**TO DO**
The response should be the data again, identical in every line.
Start of EXERCISE DATA
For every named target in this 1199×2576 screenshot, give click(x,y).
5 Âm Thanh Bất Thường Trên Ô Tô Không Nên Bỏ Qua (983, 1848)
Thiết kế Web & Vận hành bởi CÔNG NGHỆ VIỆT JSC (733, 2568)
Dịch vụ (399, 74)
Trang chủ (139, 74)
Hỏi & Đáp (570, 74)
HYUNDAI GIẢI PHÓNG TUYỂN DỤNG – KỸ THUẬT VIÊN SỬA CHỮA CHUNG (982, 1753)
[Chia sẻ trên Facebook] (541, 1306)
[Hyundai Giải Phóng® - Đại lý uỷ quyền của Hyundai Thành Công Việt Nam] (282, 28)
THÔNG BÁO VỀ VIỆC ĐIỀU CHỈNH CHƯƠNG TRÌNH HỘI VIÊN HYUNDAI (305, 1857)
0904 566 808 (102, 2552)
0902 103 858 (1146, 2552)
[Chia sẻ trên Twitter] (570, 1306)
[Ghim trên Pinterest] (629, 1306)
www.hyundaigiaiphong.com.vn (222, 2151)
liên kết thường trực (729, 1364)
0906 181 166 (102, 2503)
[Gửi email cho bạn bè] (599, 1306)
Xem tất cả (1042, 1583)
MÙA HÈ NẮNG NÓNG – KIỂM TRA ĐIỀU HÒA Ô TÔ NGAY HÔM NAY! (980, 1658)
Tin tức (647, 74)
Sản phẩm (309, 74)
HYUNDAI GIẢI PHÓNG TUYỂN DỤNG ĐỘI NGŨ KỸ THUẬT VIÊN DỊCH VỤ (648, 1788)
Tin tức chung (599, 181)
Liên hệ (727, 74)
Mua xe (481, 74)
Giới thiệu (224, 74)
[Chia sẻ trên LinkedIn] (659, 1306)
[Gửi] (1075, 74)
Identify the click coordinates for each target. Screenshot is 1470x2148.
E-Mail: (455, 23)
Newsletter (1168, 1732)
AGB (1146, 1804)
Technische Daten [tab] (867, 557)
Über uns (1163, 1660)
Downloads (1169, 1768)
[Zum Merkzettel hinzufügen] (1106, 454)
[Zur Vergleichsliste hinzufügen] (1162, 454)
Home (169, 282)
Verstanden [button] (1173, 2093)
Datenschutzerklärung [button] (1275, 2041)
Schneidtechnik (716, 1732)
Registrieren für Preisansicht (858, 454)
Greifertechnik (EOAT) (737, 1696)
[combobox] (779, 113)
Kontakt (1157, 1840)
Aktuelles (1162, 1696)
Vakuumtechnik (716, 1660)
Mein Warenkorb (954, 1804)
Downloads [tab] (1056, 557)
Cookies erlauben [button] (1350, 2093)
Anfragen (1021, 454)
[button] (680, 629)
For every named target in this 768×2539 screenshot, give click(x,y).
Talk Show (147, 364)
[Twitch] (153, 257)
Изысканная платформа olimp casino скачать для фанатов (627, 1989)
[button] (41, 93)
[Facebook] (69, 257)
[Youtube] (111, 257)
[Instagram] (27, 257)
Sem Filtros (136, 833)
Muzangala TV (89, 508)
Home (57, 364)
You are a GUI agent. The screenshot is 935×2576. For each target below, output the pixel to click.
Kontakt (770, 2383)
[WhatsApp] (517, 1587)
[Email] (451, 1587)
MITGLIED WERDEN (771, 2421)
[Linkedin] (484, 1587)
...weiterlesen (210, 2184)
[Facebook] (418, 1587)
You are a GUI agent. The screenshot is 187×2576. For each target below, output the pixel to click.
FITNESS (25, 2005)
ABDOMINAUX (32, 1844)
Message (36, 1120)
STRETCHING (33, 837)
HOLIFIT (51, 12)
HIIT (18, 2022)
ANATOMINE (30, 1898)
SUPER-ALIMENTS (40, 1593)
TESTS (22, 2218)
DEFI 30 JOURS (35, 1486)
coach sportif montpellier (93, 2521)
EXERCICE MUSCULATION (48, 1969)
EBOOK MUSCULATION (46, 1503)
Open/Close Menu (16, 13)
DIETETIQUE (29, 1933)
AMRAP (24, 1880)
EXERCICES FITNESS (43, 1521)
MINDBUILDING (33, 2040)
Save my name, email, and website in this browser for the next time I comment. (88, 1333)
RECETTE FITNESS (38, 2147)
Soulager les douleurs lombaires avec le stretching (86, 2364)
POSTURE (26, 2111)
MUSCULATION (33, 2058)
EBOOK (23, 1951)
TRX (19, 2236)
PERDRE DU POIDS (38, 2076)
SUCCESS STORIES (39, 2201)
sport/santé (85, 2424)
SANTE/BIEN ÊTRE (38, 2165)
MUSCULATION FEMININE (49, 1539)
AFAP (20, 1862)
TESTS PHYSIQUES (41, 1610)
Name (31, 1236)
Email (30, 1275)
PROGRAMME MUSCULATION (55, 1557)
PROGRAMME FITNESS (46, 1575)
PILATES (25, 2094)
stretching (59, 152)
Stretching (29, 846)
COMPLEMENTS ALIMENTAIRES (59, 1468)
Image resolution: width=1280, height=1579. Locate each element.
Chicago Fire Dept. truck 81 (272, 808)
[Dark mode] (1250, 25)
End of EXERCISE DATA
**EXERCISE SOLUTION**
For every named target in this 1199×2576 screenshot, give click(x,y).
5 Âm Thanh Bất Thường Trên Ô Tô Không Nên Bỏ Qua (983, 1848)
Thiết kế Web & Vận hành bởi CÔNG NGHỆ VIỆT JSC (733, 2568)
Dịch vụ (399, 74)
Trang chủ (139, 74)
Hỏi & Đáp (570, 74)
HYUNDAI GIẢI PHÓNG TUYỂN DỤNG – KỸ THUẬT VIÊN SỬA CHỮA CHUNG (982, 1753)
[Chia sẻ trên Facebook] (541, 1306)
[Hyundai Giải Phóng® - Đại lý uỷ quyền của Hyundai Thành Công Việt Nam] (282, 28)
THÔNG BÁO VỀ VIỆC ĐIỀU CHỈNH CHƯƠNG TRÌNH HỘI VIÊN HYUNDAI (305, 1857)
0904 566 808 (102, 2552)
0902 103 858 (1146, 2552)
[Chia sẻ trên Twitter] (570, 1306)
[Ghim trên Pinterest] (629, 1306)
www.hyundaigiaiphong.com.vn (222, 2151)
liên kết thường trực (729, 1364)
0906 181 166 (102, 2503)
[Gửi email cho bạn bè] (599, 1306)
Xem tất cả (1042, 1583)
MÙA HÈ NẮNG NÓNG – KIỂM TRA ĐIỀU HÒA Ô TÔ NGAY HÔM NAY! (980, 1658)
Tin tức (647, 74)
Sản phẩm (309, 74)
HYUNDAI GIẢI PHÓNG TUYỂN DỤNG ĐỘI NGŨ KỸ THUẬT VIÊN DỊCH VỤ (648, 1788)
Tin tức chung (599, 181)
Liên hệ (727, 74)
Mua xe (481, 74)
Giới thiệu (224, 74)
[Chia sẻ trên LinkedIn] (659, 1306)
[Gửi] (1075, 74)
Identify the click coordinates for each target. Screenshot is 1470x2148.
E-Mail: (455, 23)
Newsletter (1168, 1732)
AGB (1146, 1804)
Technische Daten [tab] (867, 557)
Über uns (1163, 1660)
Downloads (1169, 1768)
[Zum Merkzettel hinzufügen] (1106, 454)
[Zur Vergleichsliste hinzufügen] (1162, 454)
Home (169, 282)
Verstanden [button] (1173, 2093)
Datenschutzerklärung [button] (1275, 2041)
Schneidtechnik (716, 1732)
Registrieren für Preisansicht (858, 454)
Greifertechnik (EOAT) (737, 1696)
[combobox] (779, 113)
Kontakt (1157, 1840)
Aktuelles (1162, 1696)
Vakuumtechnik (716, 1660)
Mein Warenkorb (954, 1804)
Downloads [tab] (1056, 557)
Cookies erlauben [button] (1350, 2093)
Anfragen (1021, 454)
[button] (680, 629)
For every named target in this 768×2539 screenshot, give click(x,y).
Talk Show (147, 364)
[Twitch] (153, 257)
Изысканная платформа olimp casino скачать для фанатов (627, 1989)
[button] (41, 93)
[Facebook] (69, 257)
[Youtube] (111, 257)
[Instagram] (27, 257)
Sem Filtros (136, 833)
Muzangala TV (89, 508)
Home (57, 364)
You are a GUI agent. The screenshot is 935×2576. For each target below, output the pixel to click.
Kontakt (770, 2383)
[WhatsApp] (517, 1587)
[Email] (451, 1587)
MITGLIED WERDEN (771, 2421)
[Linkedin] (484, 1587)
...weiterlesen (210, 2184)
[Facebook] (418, 1587)
You are a GUI agent. The screenshot is 187×2576. For each target below, output the pixel to click.
FITNESS (25, 2005)
ABDOMINAUX (32, 1844)
Message (36, 1120)
STRETCHING (33, 837)
HOLIFIT (51, 12)
HIIT (18, 2022)
ANATOMINE (30, 1898)
SUPER-ALIMENTS (40, 1593)
TESTS (22, 2218)
DEFI 30 JOURS (35, 1486)
coach sportif montpellier (93, 2521)
EXERCICE MUSCULATION (48, 1969)
EBOOK MUSCULATION (46, 1503)
Open/Close Menu (16, 13)
DIETETIQUE (29, 1933)
AMRAP (24, 1880)
EXERCICES FITNESS (43, 1521)
MINDBUILDING (33, 2040)
Save my name, email, and website in this browser for the next time I comment. (88, 1333)
RECETTE FITNESS (38, 2147)
Soulager les douleurs lombaires avec le stretching (86, 2364)
POSTURE (26, 2111)
MUSCULATION (33, 2058)
EBOOK (23, 1951)
TRX (19, 2236)
PERDRE DU POIDS (38, 2076)
SUCCESS STORIES (39, 2201)
sport/santé (85, 2424)
SANTE/BIEN ÊTRE (38, 2165)
MUSCULATION FEMININE (49, 1539)
AFAP (20, 1862)
TESTS PHYSIQUES (41, 1610)
Name (31, 1236)
Email (30, 1275)
PROGRAMME MUSCULATION (55, 1557)
PROGRAMME FITNESS (46, 1575)
PILATES (25, 2094)
stretching (59, 152)
Stretching (29, 846)
COMPLEMENTS ALIMENTAIRES (59, 1468)
Image resolution: width=1280, height=1579. Locate each element.
Chicago Fire Dept. truck 81 (272, 808)
[Dark mode] (1250, 25)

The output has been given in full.